9. After February 9, 2019, what will happen to unserialized medicines, which have been placed on the market before the effective date?

Medicines, which have been placed on the market before February 9, 2019, are allowed to be sold till the end of their expiry date. Though, after February 9, 2019 it is only permitted to place serialized products on the market, which bear the unique identifier and the anti-tampering device.

4. EMVO and EU-Hub

1. What is the European hub (EU hub)?

Together with the national repositories, the EU hub forms the European verification system. The EU hub is operated by the European Medicines Verification Organization (EMVO). Via the EU hub the product master data and the pack date will be transmitted to the country-specific repositories. For the German market, the pharmaceutical company has the choice to upload the data via the EU hub or the national interface.

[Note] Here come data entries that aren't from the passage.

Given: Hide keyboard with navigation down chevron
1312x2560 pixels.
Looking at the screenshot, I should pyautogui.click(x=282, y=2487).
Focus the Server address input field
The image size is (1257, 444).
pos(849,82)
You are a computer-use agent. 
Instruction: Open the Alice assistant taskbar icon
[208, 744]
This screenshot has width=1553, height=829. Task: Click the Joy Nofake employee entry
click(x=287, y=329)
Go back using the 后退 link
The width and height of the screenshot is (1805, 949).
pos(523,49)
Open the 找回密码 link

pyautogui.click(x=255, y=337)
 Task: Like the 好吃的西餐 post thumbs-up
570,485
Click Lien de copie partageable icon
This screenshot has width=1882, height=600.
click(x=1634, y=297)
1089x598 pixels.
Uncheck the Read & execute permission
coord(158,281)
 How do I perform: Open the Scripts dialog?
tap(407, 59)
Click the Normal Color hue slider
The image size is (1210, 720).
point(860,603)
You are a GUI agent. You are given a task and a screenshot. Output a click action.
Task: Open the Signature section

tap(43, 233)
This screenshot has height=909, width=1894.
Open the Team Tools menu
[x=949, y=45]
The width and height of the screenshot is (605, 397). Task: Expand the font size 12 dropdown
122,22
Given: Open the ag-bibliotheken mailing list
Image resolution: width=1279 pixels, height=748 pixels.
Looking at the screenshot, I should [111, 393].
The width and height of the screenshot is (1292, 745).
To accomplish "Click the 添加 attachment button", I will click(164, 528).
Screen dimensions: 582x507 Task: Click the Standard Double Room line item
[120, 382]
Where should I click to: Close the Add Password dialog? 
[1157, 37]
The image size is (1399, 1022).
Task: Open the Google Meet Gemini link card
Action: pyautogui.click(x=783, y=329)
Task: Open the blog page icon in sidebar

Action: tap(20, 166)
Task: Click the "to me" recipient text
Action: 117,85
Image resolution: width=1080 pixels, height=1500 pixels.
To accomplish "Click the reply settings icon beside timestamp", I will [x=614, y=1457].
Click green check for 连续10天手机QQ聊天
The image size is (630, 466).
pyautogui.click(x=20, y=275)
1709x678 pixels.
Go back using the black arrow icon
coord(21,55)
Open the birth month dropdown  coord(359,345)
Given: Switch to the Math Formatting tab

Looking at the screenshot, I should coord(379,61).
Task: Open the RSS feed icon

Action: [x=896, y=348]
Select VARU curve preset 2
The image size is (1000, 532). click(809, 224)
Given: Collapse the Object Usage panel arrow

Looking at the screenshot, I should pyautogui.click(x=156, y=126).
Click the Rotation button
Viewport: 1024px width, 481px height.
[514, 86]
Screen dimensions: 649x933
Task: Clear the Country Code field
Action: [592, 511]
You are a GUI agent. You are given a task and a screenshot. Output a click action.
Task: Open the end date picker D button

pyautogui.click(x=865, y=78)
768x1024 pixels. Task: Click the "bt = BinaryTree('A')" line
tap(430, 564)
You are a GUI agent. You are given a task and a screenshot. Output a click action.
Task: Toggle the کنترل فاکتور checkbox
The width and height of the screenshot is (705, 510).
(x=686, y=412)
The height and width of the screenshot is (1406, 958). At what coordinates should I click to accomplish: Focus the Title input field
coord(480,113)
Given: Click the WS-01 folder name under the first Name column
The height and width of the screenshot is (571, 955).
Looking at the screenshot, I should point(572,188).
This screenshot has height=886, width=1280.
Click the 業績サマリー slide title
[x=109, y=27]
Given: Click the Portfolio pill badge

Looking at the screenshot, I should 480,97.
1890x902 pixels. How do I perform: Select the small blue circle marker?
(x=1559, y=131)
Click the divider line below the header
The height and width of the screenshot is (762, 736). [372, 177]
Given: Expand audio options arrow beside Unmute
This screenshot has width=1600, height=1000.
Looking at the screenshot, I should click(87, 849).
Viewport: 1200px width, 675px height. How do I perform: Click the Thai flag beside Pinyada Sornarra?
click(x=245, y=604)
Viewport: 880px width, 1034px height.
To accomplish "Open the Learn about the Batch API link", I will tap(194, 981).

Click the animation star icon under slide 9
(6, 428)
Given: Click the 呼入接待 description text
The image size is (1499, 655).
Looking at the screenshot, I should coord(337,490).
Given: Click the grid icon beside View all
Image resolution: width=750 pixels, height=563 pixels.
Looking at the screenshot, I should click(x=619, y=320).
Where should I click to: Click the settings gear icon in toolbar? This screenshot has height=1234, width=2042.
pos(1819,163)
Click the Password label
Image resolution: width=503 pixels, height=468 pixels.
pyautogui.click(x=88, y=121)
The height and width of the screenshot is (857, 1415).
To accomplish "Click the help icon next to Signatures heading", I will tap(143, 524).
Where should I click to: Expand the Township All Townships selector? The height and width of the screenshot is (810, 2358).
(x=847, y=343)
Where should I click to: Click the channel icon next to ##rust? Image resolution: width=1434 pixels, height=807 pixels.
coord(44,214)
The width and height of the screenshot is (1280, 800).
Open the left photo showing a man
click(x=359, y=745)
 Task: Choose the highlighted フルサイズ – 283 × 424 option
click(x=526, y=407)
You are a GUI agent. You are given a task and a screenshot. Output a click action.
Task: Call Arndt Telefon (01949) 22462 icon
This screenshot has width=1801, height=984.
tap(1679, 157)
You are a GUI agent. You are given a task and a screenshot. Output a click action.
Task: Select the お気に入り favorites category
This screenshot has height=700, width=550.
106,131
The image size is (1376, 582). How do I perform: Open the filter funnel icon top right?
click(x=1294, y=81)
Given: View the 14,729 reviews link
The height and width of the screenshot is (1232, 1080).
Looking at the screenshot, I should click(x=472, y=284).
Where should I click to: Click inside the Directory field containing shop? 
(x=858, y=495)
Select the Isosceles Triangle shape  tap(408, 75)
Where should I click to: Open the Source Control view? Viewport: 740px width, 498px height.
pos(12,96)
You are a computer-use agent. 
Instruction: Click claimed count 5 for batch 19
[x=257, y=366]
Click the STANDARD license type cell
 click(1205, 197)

2. Do I need a contract with EMVO for the connection to the European hub?

When you want to use the entire European verification system the conclusion of a participation agreement with EMVO is mandatory. Please find more information on www.emvo-medicines.eu.

3. I have already concluded a contract with EMVO for the connection to the European Hub - is that sufficient?

The contract just with the EMVO is not sufficient. As pharmaceutical company you also need contracts with the national organizations in the countries where you place products on the market, which must be verified, since these organizations are responsible for the operation of the national verification systems. This is due to the fact that the serial numbers are only stored in the national systems and need to be provided for the verification in the dispensing points. Therefore, contracts with the national operating companies are mandatory.

5. The data upload to the ACS-MAH system

1. Which technical opportunities are provided to transmit data into the database system of ACS (ACS-MAH system)?

Currently there are three ways to upload data in the ACS-MAH system. The easiest way is a manual upload via the online portal. You may upload the pack data via drag & drop into the system. We also setup for you machine interfaces per order. With them you can upload your pack data to the system via a SFTP server. A further alternative is the upload via the EU hub. The pack data will be transmitted via the EU hub to our system.

2. Is it possible to upload aggregated data into the system?

Aggregated date cannot be handled by the database system of ACS PharmaProtect. Aggregation is not required by the Delegated Regulation, rather the verification of separate packs is stipulated by the Delegated Regulation. Therefore, the aggregation won’t be possible till the effective date on February 9, 2019.

3. Have serial numbers already been uploaded to the ACS-MAH system?

Yes, already today you can upload pack data to the ACS-MAH system, which will be stored for the verification in one of the pilot pharmacies. The upload of the pack data via the EU hub is already a possibility for the target country Germany, but you also may upload the pack data directly to the ACS-MAH system via the national interface.

4. Where do I apply for a machine interface for the ACS-MAH system?

We gladly provide you the order form for the set-up of a machine interface (either integration or production environment) on request. Furthermore, you may find the form with the costs details in the download section of the ACS-MAH system.

6. Parallel import

1. Which special requirements must be met by parallel importers?

Before a parallel importer can re-pack the content, the purchased packs must be checked out first. After the medicines are repacked and labeled anew, the new data matrix code must be activated and the data uploaded to the repository. These functionalities can only be performed in the EU hub.

7. Hospital packs

1. I produce only packs for hospitals. Am I obliged to connect to the database system of ACS PharmaProtect?

In accordance to the Delegated Regulation hospital pharmacies and pharmacies servicing hospitals are also required to verify medicines before dispensing. Because of that, pharmaceutical companies, who just place hospital packs on the market, also need a contract with ACS PharmaProtect for the storage of pack data for the German market.